À la Bourse des métaux de Londres, l’ambiance de fête du nickel est terminée. Le sentiment dominant est une remontée de l’offre mondiale qui pèse sur les prix. Le conglomérat Tsingshuan a encore disrupté le marché, avec sa promesse d'un nickel plus abondant....
Chinois, Indonésiens et Tanzaniens veulent, eux aussi, une grosse part du gâteau de la transition énergétique, ou pour faire simple, du marché des batteries pour les voitures électriques (VE).
Depuis son effondrement, des 3 et 4 mars, le nickel a évolué dans une fourchette de 15 650 $ à 16 650 $ la tonne. Le cours actuel, diminué d’une décote de 10 % pour le ferronickel, redevient problématique pour les usines calédoniennes.
Fin février, le "métal du diable" avait atteint près de 20 000 dollars la tonne à la Bourse des métaux de Londres (LME), près de deux fois son cours de mars 2020. Hélas, la Nouvelle-Calédonie avait la tête ailleurs, occupée à résoudre les questions politiques et industrielles de ses usines de nickel.
Pourtant, "Il reste de solides arguments en faveur d’une hausse des cours des métaux industriels", a indiqué, vendredi, la note d’analyse matinale (Insights) du négociant industriel Marex Spectron. Les achats saisonniers de matières premières repartent après le creux du mois de mars et des contraintes d’approvisionnement subsistent notamment pour le cuivre.
En revanche, les perspectives ne sont pas aussi favorables au nickel. Le métal est redevenu bon marché et l’argument qui prévaut pour le cuivre ne s’applique pas au principal ingrédient de l’acier inoxydable et des batteries électriques. Pourquoi ? Le risque de pénurie s’est évanoui, comme neige au soleil de Chine...

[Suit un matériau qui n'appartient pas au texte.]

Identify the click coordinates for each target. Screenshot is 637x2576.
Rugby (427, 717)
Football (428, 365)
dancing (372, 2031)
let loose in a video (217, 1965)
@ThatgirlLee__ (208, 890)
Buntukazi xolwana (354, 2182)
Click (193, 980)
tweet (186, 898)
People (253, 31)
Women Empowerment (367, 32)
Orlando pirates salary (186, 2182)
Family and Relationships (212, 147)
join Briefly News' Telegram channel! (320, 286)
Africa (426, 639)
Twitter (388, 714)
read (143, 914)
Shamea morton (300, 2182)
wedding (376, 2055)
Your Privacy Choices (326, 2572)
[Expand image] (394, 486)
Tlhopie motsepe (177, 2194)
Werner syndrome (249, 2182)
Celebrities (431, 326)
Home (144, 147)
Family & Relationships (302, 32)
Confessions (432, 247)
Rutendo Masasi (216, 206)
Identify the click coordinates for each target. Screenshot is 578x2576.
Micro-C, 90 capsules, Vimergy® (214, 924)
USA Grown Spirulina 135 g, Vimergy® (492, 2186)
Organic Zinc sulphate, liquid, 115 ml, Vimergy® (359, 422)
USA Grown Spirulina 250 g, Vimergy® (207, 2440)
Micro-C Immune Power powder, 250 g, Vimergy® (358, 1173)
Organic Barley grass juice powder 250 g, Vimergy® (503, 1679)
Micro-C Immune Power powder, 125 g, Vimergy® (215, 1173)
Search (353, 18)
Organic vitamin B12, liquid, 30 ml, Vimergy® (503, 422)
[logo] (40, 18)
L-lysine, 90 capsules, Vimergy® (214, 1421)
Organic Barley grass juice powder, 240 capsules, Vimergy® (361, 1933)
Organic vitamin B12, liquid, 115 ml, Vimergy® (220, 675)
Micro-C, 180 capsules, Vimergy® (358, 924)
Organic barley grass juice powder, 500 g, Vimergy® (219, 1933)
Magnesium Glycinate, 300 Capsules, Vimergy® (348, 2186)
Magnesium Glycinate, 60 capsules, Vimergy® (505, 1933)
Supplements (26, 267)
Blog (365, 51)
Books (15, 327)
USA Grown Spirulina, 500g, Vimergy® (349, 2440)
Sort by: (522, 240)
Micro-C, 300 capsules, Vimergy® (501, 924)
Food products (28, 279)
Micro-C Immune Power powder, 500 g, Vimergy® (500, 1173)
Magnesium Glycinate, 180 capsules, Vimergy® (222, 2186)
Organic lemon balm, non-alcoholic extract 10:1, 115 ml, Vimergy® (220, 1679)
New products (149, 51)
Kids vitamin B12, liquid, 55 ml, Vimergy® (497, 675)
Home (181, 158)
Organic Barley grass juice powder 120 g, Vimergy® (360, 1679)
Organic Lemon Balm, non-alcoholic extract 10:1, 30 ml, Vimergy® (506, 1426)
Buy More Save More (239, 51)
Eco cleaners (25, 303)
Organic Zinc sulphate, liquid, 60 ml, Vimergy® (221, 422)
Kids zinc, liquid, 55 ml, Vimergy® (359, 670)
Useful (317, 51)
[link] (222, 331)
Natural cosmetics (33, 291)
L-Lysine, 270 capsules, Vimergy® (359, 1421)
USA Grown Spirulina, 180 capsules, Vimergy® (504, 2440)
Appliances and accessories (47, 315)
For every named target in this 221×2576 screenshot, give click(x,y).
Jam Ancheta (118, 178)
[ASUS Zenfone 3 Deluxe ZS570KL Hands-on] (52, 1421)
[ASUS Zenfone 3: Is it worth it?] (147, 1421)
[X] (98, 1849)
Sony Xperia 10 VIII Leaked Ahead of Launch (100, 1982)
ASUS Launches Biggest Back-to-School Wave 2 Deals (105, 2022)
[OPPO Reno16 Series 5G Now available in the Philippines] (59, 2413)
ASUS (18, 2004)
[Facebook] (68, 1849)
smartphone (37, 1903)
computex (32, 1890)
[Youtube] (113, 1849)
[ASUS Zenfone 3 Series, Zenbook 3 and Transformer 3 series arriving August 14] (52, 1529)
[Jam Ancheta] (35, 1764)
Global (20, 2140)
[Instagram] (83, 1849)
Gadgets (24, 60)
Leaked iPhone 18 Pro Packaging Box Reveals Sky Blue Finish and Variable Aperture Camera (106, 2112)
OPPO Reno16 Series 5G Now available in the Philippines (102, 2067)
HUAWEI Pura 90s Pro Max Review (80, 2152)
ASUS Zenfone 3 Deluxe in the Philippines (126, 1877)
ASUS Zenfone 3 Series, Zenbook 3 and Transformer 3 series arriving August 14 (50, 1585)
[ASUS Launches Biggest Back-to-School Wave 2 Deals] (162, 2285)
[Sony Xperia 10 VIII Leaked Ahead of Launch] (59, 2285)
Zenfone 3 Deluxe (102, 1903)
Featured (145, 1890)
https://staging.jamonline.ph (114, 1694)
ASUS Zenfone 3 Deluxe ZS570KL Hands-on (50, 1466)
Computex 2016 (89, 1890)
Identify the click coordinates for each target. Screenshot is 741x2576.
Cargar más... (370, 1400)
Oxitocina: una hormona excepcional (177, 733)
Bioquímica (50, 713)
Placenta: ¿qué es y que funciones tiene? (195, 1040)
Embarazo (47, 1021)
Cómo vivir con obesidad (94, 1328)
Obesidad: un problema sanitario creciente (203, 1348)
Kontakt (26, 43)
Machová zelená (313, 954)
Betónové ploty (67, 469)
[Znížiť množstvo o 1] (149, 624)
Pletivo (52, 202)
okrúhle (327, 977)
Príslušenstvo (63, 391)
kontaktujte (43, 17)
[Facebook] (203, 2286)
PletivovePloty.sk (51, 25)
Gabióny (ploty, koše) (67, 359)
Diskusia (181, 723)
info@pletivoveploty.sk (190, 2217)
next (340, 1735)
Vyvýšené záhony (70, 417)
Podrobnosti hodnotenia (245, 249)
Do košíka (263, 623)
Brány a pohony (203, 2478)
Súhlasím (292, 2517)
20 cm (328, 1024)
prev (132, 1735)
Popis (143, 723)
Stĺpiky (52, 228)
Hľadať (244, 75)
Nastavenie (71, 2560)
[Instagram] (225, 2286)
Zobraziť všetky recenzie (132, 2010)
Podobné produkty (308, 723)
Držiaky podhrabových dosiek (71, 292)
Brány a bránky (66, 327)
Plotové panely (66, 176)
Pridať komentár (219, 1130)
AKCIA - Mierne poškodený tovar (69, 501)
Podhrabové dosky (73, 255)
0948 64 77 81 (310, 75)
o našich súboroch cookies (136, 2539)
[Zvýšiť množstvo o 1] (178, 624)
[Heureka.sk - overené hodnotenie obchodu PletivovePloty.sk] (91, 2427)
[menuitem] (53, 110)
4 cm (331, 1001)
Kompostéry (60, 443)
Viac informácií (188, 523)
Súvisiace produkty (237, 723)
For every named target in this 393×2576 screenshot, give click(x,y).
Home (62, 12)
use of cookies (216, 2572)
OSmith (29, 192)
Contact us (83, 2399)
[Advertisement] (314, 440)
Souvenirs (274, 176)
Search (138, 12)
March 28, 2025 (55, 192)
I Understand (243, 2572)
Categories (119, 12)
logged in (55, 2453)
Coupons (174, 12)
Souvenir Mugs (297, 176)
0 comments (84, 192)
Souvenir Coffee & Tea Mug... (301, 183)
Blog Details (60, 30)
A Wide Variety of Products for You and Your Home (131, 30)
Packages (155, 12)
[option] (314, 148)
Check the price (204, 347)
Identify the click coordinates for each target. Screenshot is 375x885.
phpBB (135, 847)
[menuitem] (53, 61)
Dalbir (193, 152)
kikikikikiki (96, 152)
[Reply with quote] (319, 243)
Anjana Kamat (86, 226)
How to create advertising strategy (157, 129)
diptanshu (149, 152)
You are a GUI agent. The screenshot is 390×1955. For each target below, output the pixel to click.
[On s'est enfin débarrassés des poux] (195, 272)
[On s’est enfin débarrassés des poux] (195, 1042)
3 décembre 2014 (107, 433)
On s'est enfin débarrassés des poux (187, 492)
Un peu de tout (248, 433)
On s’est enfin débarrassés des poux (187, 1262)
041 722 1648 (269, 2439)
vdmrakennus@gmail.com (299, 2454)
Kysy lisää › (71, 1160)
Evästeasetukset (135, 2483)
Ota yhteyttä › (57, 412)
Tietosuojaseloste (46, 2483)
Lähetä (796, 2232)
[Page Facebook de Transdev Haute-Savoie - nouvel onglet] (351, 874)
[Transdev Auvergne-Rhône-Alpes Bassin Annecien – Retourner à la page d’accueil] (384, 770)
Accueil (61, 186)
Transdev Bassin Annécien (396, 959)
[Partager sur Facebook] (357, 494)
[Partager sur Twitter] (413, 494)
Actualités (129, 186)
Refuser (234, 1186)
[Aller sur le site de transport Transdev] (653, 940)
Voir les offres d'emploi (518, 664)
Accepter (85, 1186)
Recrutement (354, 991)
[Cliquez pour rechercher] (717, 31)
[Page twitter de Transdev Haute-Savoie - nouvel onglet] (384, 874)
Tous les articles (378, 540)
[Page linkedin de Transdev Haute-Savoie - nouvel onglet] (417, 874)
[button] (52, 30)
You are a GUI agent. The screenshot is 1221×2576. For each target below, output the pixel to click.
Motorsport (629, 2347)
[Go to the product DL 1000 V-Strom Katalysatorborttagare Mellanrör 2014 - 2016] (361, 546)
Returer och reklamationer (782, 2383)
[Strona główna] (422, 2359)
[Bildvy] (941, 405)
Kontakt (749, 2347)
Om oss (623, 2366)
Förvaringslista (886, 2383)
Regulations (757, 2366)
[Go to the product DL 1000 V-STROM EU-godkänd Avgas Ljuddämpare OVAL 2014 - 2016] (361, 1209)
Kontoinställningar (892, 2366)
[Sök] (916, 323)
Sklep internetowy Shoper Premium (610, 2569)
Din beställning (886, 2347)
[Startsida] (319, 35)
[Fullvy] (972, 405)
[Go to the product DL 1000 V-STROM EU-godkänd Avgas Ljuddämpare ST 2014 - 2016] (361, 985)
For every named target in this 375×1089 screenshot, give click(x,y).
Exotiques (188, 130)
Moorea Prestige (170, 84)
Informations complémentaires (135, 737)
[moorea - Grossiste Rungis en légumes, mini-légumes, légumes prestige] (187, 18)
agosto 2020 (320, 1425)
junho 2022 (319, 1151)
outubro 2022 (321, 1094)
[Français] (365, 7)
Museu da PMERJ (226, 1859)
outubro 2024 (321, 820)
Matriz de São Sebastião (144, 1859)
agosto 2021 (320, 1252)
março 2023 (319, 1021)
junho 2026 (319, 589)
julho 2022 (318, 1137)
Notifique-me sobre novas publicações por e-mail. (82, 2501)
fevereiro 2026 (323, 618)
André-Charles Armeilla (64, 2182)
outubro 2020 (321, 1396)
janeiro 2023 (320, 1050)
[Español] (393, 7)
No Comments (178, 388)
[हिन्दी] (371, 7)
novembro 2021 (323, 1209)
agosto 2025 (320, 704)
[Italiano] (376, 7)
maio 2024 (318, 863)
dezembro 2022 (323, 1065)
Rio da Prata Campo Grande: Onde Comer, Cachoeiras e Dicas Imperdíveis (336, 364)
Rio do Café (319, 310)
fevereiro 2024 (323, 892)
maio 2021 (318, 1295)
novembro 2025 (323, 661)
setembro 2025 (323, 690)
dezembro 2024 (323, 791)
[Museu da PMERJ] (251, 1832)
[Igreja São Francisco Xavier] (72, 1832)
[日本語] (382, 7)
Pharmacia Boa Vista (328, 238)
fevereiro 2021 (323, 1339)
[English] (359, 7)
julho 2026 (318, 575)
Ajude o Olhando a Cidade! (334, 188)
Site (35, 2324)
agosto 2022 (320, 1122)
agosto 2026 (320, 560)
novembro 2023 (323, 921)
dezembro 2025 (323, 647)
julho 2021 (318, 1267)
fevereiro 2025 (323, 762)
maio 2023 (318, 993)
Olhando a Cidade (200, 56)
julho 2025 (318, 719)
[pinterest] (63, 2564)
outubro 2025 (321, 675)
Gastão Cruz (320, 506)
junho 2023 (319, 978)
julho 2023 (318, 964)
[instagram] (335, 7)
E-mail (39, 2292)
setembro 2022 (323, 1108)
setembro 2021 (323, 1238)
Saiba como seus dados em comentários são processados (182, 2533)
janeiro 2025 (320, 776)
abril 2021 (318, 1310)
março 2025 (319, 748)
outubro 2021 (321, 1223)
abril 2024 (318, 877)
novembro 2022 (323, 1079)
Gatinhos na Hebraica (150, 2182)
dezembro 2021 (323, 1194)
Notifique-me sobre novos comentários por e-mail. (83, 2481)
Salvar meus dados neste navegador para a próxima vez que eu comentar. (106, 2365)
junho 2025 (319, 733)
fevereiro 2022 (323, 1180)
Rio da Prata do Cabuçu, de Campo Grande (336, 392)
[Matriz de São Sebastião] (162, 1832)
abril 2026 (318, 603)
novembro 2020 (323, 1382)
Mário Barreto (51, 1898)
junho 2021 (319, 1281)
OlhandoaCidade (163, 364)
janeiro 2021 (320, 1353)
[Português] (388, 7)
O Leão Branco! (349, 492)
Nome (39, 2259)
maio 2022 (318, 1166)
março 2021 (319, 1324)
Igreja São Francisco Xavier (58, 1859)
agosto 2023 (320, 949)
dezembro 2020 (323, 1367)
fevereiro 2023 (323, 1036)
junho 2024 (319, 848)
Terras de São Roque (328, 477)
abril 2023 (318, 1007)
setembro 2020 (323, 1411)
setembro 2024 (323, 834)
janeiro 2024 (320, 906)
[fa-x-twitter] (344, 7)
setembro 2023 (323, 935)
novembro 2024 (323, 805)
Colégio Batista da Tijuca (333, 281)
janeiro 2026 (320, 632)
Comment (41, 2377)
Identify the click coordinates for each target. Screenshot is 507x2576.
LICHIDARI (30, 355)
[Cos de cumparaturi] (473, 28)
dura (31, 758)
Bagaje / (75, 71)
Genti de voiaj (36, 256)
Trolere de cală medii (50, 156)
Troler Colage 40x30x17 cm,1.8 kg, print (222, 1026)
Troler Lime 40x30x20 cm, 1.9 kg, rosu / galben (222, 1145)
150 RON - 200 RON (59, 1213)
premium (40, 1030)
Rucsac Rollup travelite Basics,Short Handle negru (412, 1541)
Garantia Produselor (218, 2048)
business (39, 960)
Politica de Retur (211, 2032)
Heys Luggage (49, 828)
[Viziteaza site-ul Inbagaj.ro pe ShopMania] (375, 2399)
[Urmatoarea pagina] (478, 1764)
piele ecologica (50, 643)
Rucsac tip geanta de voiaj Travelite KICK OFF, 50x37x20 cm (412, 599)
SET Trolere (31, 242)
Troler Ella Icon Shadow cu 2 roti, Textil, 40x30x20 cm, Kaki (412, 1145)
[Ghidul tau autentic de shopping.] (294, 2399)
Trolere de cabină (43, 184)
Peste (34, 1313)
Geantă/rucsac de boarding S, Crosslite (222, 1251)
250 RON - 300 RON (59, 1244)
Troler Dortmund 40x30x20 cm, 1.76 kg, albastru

Tsingshan a annoncé qu’il pouvait produire, et abondamment, du nickel pour les batteries électriques, domaine jusque-là réservé des usines calédoniennes, canadiennes et australiennes. "L’objectif du géant sidérurgique chinois Tsingshan, de convertir de grandes quantités de minerai de latérite en matte de nickel, puis en métal de qualité batterie, a plombé l’optimisme du marché", rappelle l'analyste Alastair Munro.
Sur la question environnementale, Tsingshan a bien compris que s’il veut exporter son nickel ou ses batteries en Europe et aux Etats-Unis - et concurrencer notamment le NHP calédonien - il devra "verdir" sa production.
Le conglomérat chinois mise désormais sur le développement des véhicules électriques couplé à une alimentation des usines par de vastes champs de panneaux solaires "écologiques". Une production "nouvelle et verte" qui, selon lui, stimulera la demande de nickel, chinois si possible.
Les analystes rapportent également que les mineurs indonésiens du nickel se sont ralliés au projet de création d’une Société nationale de production de batteries électriques (Indonesia Battery Corporation). Le ministère indonésien de l'énergie et des ressources minérales a réaffirmé que le pays continue de restreindre les exportations de minerais de nickel, afin de favoriser le développement des projets industriels locaux.
Enfin, la Tanzanie "va exploiter le plus grand gisement de nickel au monde pour y produire du nickel de qualité batterie, et même fabriquer des batteries sur place", ont annoncé plusieurs sites d’information spécialisés. Mais, avant la concrétisation du projet tanzanien il passera beaucoup d'eau dans la canal du Mozambique: "C’est un projet très ambitieux mais très difficile à réaliser, trop loin de la côte, avec des coûts d’infrastructure énormes, un projet qui sera difficile à concrétiser, a indiqué à la 1ère Jim Lennon, stratégiste du nickel pour le géant bancaire australien Macquarie. Avec ses trois usines en bord de mer et sa filière d'exportation performante la Nouvelle-Calédonie n'a pas trop de soucis à se faire, tout au moins avec la Tanzanie...
En attendant de voir si Tsingshan n’a pas bluffé, si l’Indonésie va construire sa filière batterie, il n’y pas tant de nickel que ça en circulation. Ni en Nouvelle-Calédonie, ni en Australie. Le LME termine donc la semaine en hausse avec un cours du métal à 16.390 dollars la tonne. Le nickel progresse de 1,36 % vendredi soir à Londres, et de 0,80 % sur la semaine.